━━━━━ DATA PROVIDED ━━━━━

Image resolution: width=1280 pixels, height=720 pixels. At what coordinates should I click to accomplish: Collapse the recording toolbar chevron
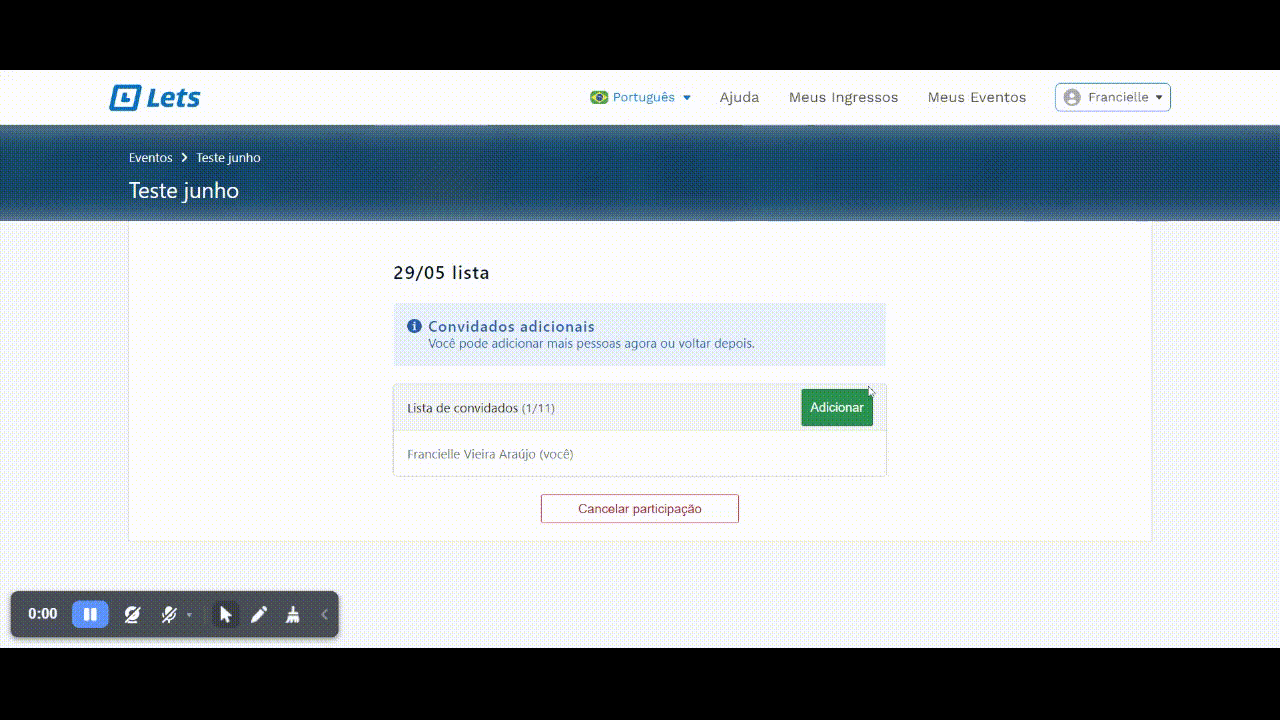click(x=324, y=614)
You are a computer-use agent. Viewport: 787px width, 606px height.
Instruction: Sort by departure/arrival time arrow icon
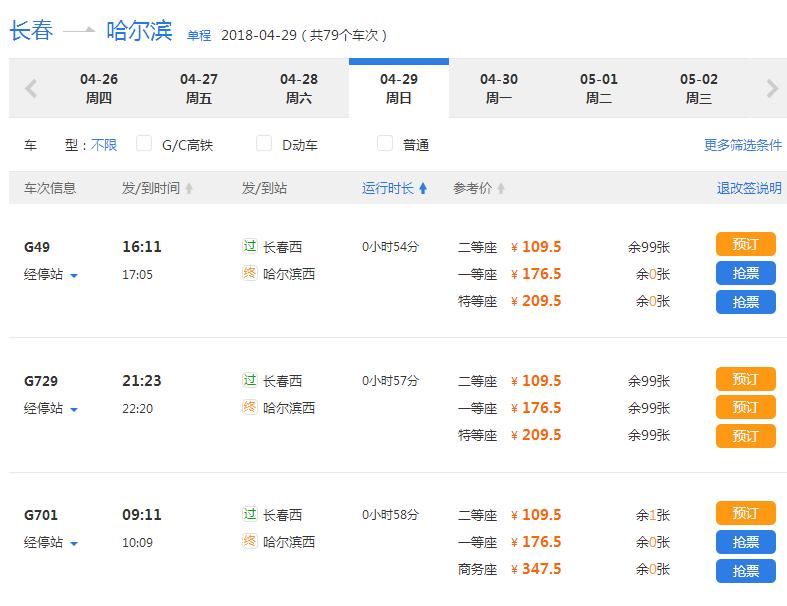(189, 189)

━━━━━

**THE PROBLEM**
The answer should consist only of the lines from the line with "You are a computer-use" through the last line of the data, repeated exactly; pictures stay out.

**TASK ANSWER**
You are a computer-use agent. Viewport: 787px width, 606px height.
Instruction: Sort by departure/arrival time arrow icon
(189, 189)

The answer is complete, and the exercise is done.